Dopo aver entusiasmato le piazze in Italia e Europa, Matthew Lee torna a grande richiesta dal vivo. A Firenze l’appuntamento è mercoledì 18 aprile allo Spazio Alfieri (ore 21 – biglietto 15 euro - prevendite nei punti www.boxofficetoscana.it/punti-vendita e online su www.boxol.it e www.ticketone.it).

Matthew Lee si presenterà in versione solista (e non con la band, come annunciato in un primo momento) al centro del concerto Pianoman”, nuovo album uscito per la prestigiosa Decca – Univeral, etichetta, tra gli altri, dei primi Rolling Stones o di Luciano Pavarotti.

“Pianoman” racchiude l’essenza di Matthew Lee ed è un coinvolgente, trascinante, affascinante viaggio nel suo universo sonoro, un mondo musicale davvero unico: dove tecnica ed anima si fondono in maniera straordinaria, creando un inconsueto mix di divertimento allo stato puro e di emozione…. Un mondo frizzante, travolgente, entusiasmante; un mondo dove i cardini sono appunto il pianoforte e la voce.

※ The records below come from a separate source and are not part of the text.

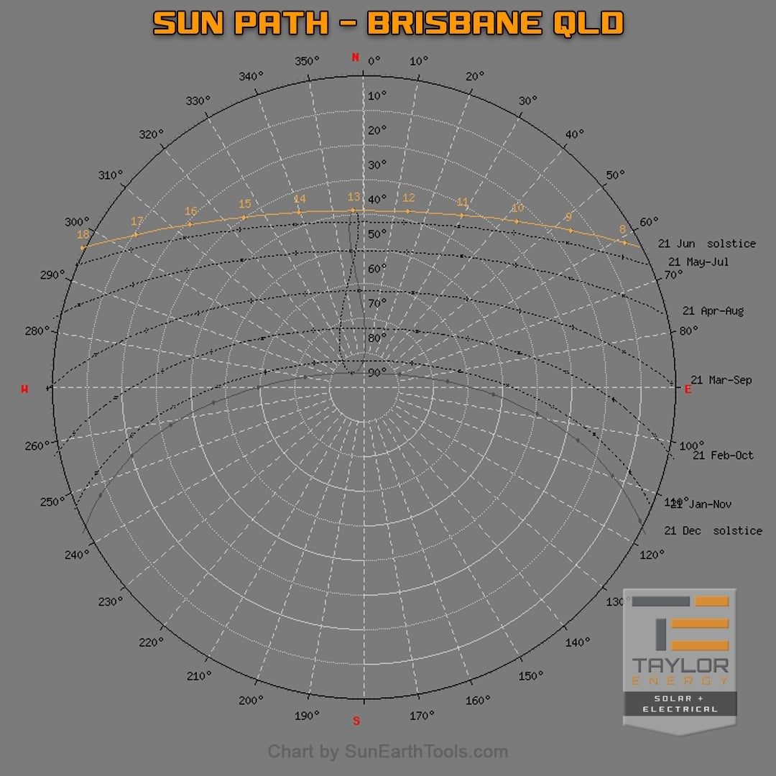This screenshot has height=776, width=776.
Task: Click the red E east compass marker
Action: [x=688, y=389]
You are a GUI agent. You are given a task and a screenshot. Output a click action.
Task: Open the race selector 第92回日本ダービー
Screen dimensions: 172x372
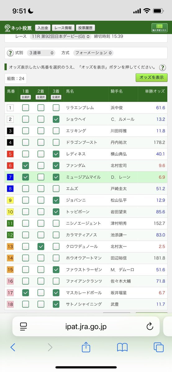pyautogui.click(x=61, y=37)
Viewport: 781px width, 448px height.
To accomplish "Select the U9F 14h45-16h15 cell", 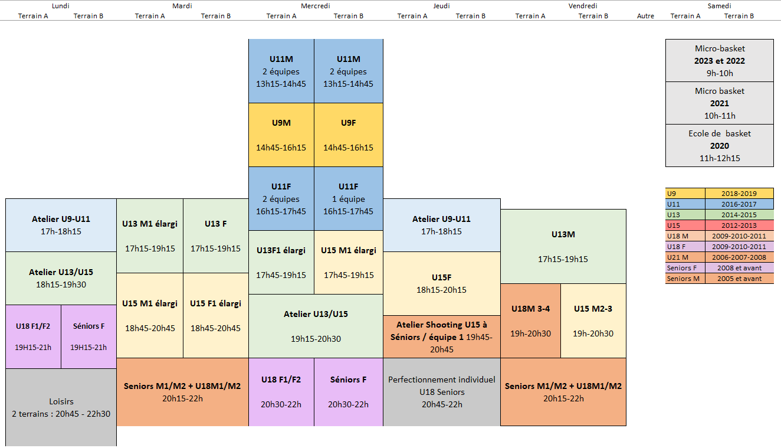I will (349, 135).
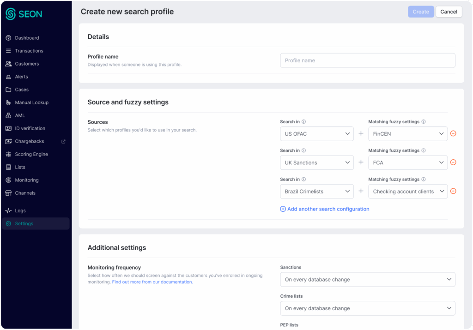Click the SEON logo icon

point(11,14)
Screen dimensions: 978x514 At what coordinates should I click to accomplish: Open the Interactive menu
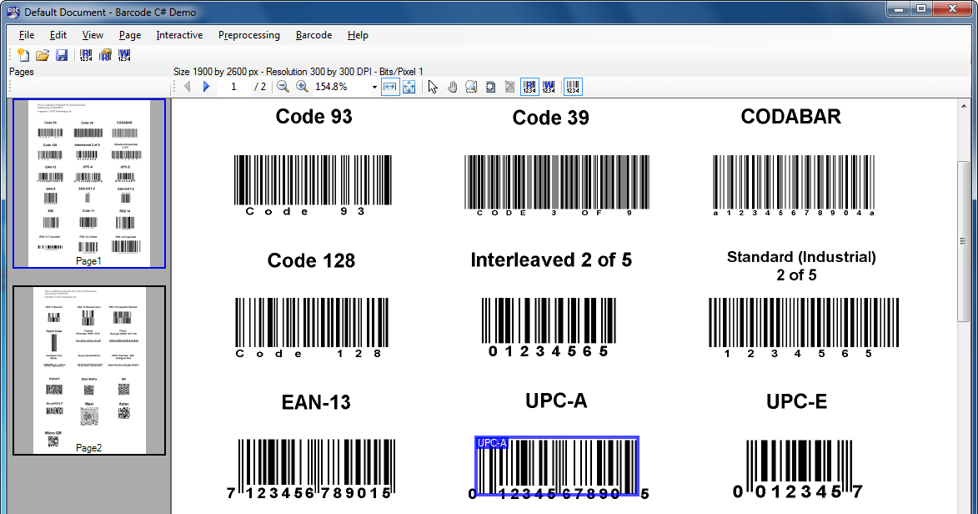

Nello spettacolo convivono la musica classica, il pop, il rock, il soul, lo swing, il country, il blues, la melodia, la canzone d’autore ed altro ancora, un caleidoscopio di stili e generi reinventati ed amalgamati dall’inconfondibile rock’n’roll touch di Matthew.

Definito "the genius of rock’n’roll" dalla stampa internazionale, recentemente ospite di Fiorello a Edicola Fiore e del prestigioso show di Gigi Proietti (RaiUno), vincitore del Coca Cola Summer Festival 2015 nella categoria giovani e nominato ambasciatore dell’aeroporto di Charleroi per il 2017, Matthew Lee è tra i principali protagonisti di uno dei trend internazionali di maggior appeal, il rilancio delle atmosfere anni 50.

“Per quanto mi riguarda essere d’altri tempi non significa rimanere ancorato al passato, ma semplicemente recuperare valori importanti che forse stavamo rischiando di perdere, il tutto però rivisto in una chiave attuale, non “un’operazione nostalgia", ma qualcosa che spero possa essere percepito come una novità”, racconta Matthew Lee, che vanta un’importantissima gavetta in tutto il mondo.